A team led by principal research scientist, Dong-Hun Chae of the Center for Electromagnetic Metrology at KRISS has contributed significantly through precision measurements of quantum Hall resistance array to the realization of 1 MΩ quantum resistance. The study, conducted jointly with Japanese researchers at the National Metrology Institute of Japan (NMIJ), verified for the first time that high resistance values derived from a quantum Hall resistance array remain unchanged over time.

* 1 MΩ: 1,000,000 ohm (Ω). Ohm (Ω) is the unit of electrical resistance.

Resistance, the basic element of any electronic circuit, is required for the operation of electronic devices. Resistance standards ensure that resistance values are accurate and reliable. Many industries have adopted resistance standards because deviation from required resistance affects both current and voltage, leading to fatal functional problems in products.

The standard of resistance is based on the quantum Hall effect* discovered by German scientist, Klaus von Klitzing in 1980.

* Quantum Hall effect :

A phenomenon in which the Hall resistance is quantized with respect to the magnetic field arising from the quantum mechanical wave nature of electron. This effect is distinctly different from the linear magnetic field dependance of the classical Hall resistance stemming from the Lorentz force. Quantized Hall resistance is used as the resistance standard because it is reproducible and can be calculated with only the electron charge and the Planck constant.

Advances in science and technology, however, presented another challenge. Despite the increased demand for MΩ-level resistance, the quantum Hall resistance at 12.9 kΩ was inadequate as a standard for high resistance. For this reason, artifactual metal resistors are used for high resistance standards.

To realize an invariant high resistance, NMIJ fabricated a 1 MΩ quantum Hall resistance array by connecting about 90 resistors in series and parallel. They faced challenges in the precise validation of the 1 MΩ array resistance due to the 100 times smaller applied current for precision measurements compared with the quantum Hall resistance standard. NMIJ requested KRISS, which is capable of the resistance metrology in the top flight, to participate in a joint study to overcome this issue.

Chae and his team succeeded in experimental demonstration that the array resistance is invariant with time within the relative measurement uncertainty of 10-8 using a Cryogenic Current Comparator. Similar to the act of placing two loads on a weighing scale, the team directly compared the proposed quantized Hall array resistance with the quantum Hall resistance standard.

The MΩ-level invariant quantum-mechanical resistance opens up new possibilities in science and across industries. This is because a quantum mechanical high resistance is needed for the precision measurement of a small current source and its stable generation. It is expected to drive technological innovation in precision measurements over various areas including, for instance, the determination of density of particulate matter and the radiometry in cancer treatment.

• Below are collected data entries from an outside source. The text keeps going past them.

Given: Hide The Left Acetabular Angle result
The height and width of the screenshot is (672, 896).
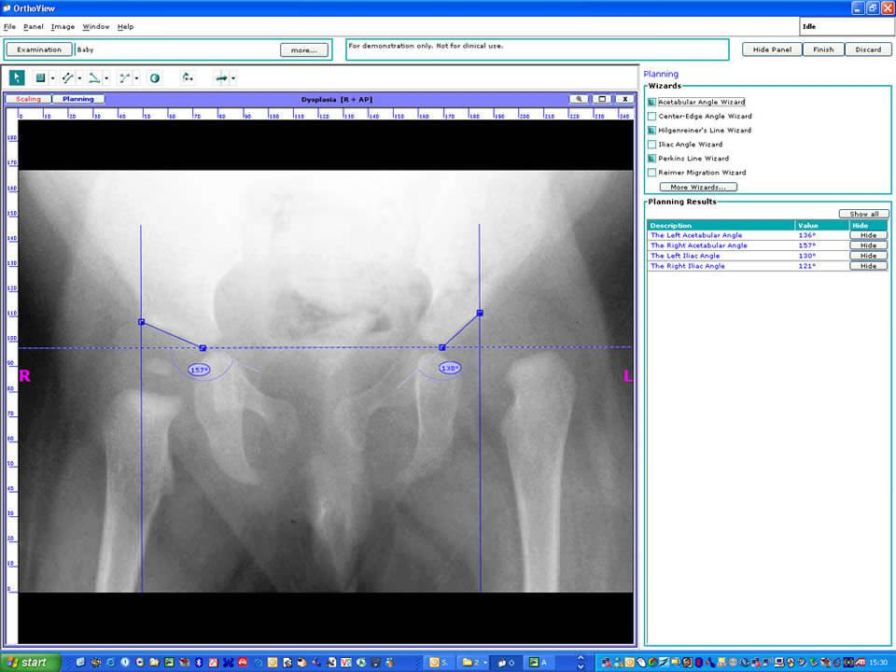Looking at the screenshot, I should coord(866,235).
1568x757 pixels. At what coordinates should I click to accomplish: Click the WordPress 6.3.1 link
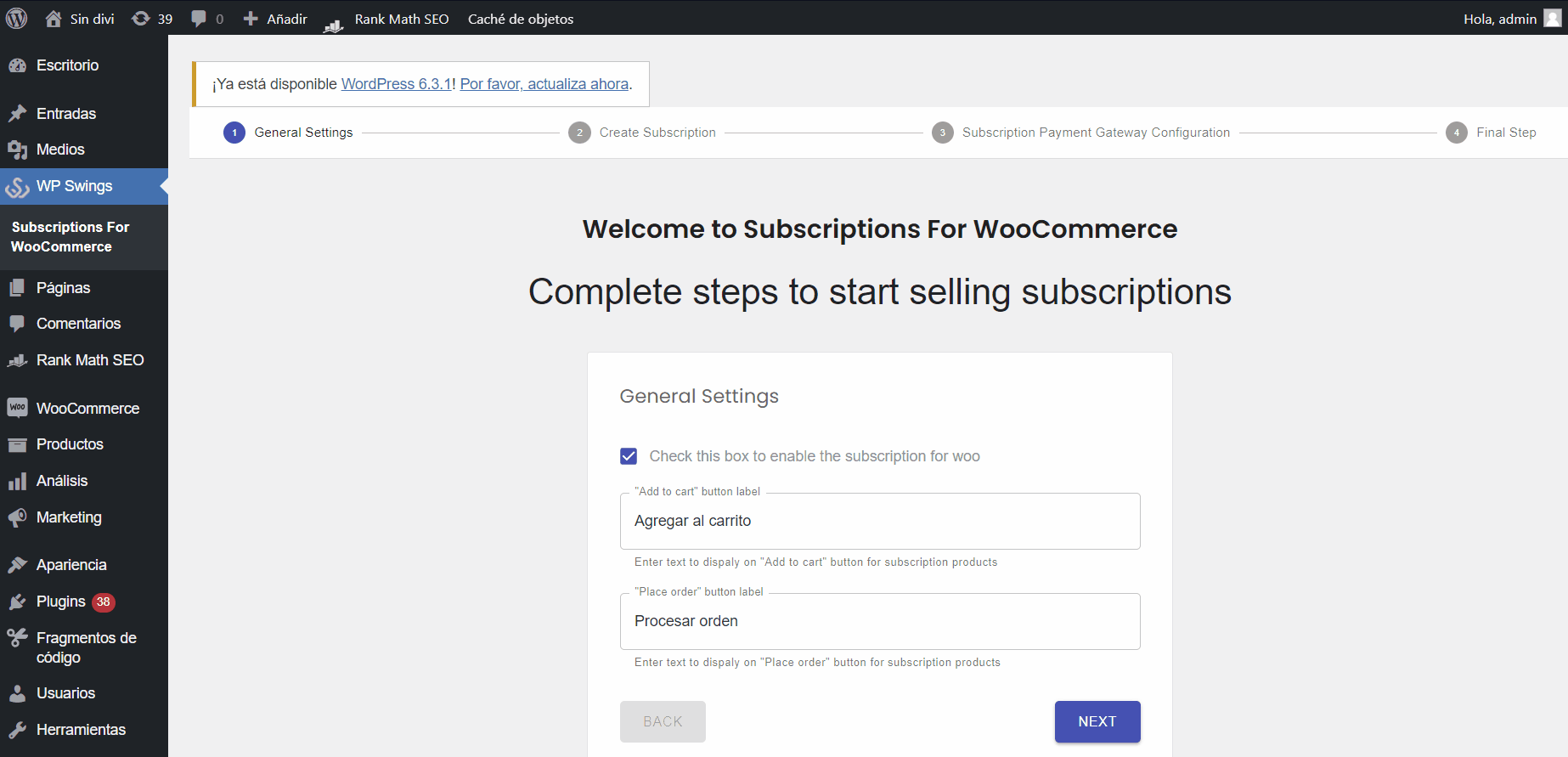(x=396, y=84)
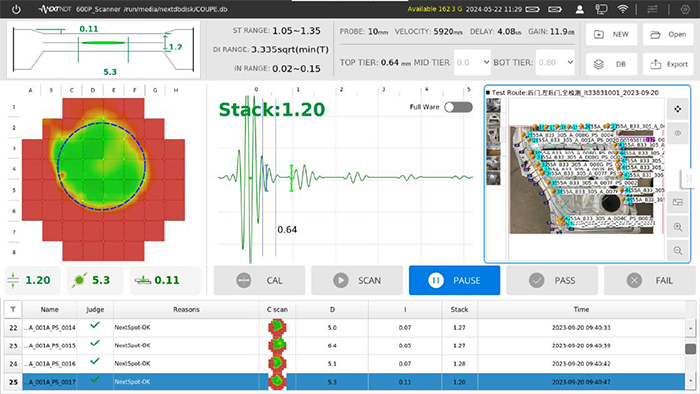This screenshot has height=394, width=700.
Task: Select row 23 A_001A_PS_0015
Action: (x=345, y=346)

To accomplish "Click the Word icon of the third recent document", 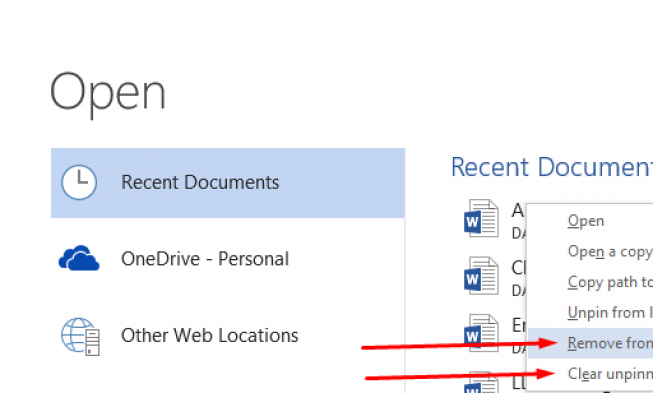I will 481,333.
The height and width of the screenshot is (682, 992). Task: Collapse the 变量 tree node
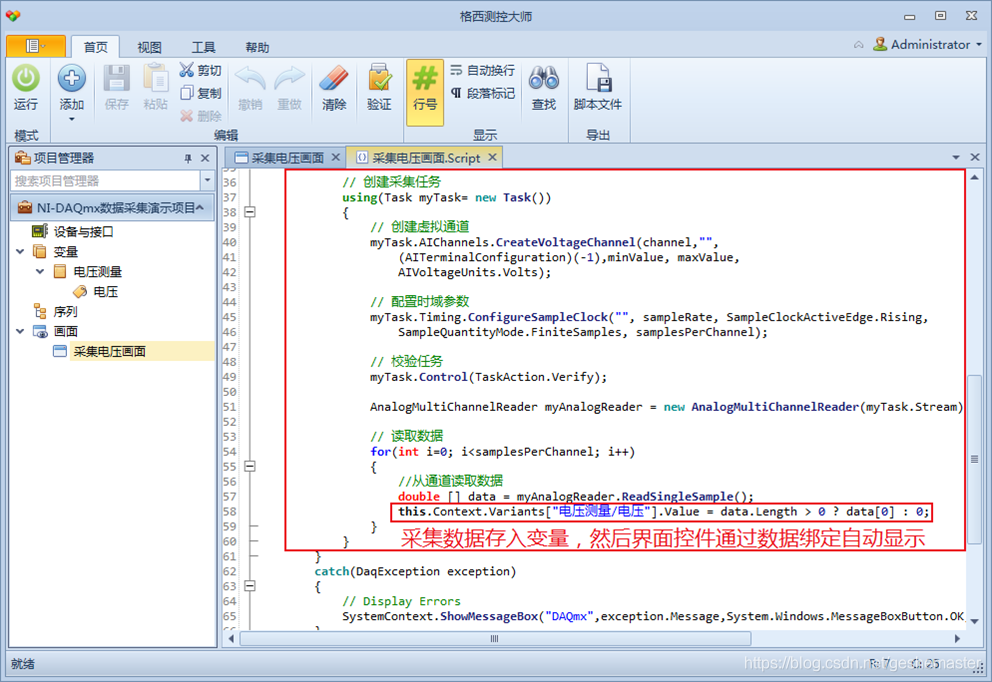click(20, 252)
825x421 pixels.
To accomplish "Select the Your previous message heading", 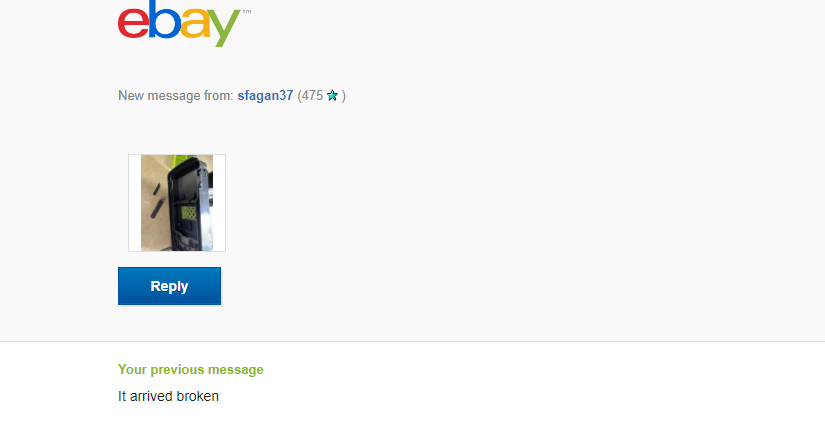I will 190,369.
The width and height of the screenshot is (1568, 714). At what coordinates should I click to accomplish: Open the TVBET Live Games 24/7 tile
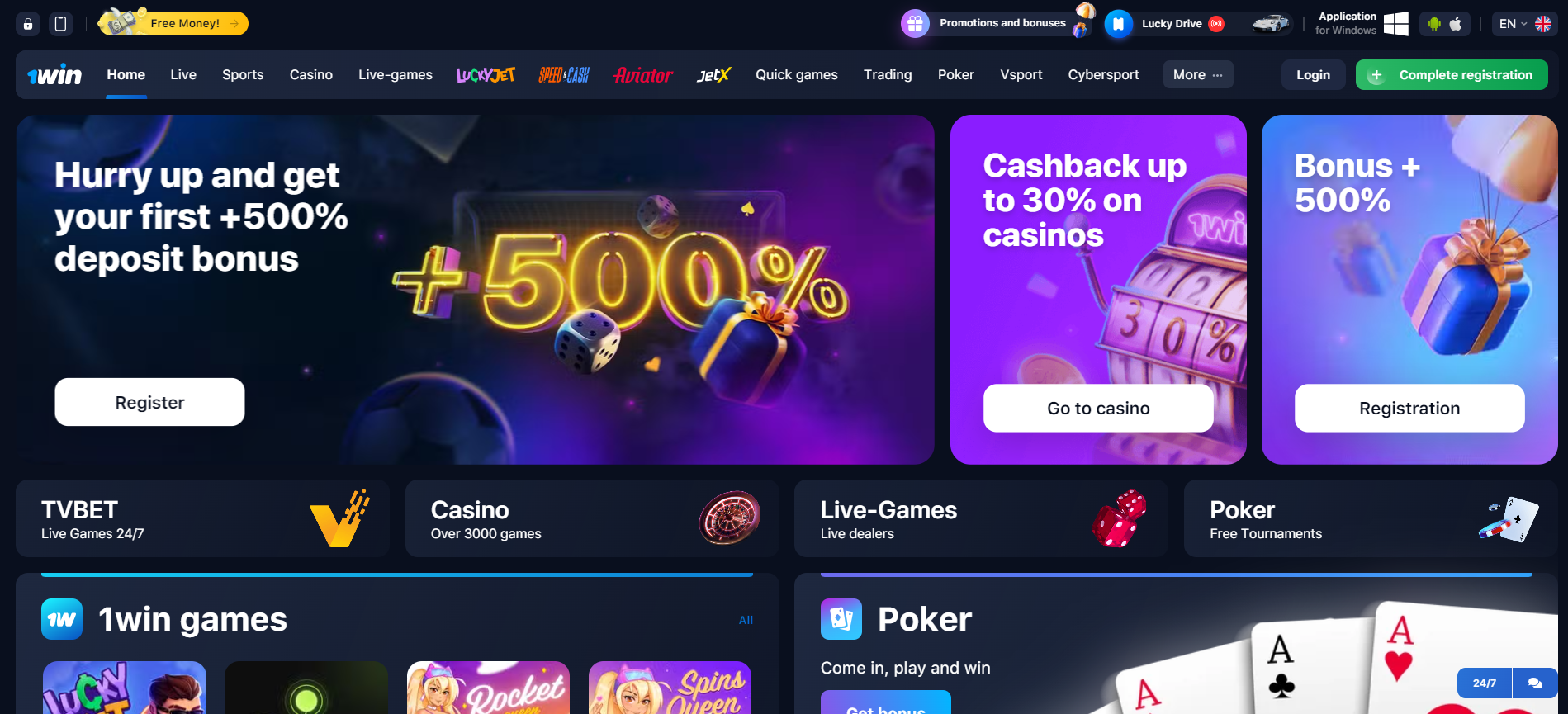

Chae said, “Quantum Hall array resistance can be utilized in various industries and research areas directly related to the lives of citizens. It can be also applied to the precision evaluation of single electron current sources, which may play an important role in a realization of the new SI ampere (A).”

The study was published in the October issue of Metrologia, the leading international journal on metrology published by the International Bureau of Weights and Measures in Paris.

▲ Professor Klaus von Klitzing mentioning the precision measurement data acquired at KRISS in the Conference on Precision Electromagnetic Measurements (CPEM) held in Paris, France last July.

▲ Principal research scientist, Chae preparing the precision measurements of the quantized Hall array resistance.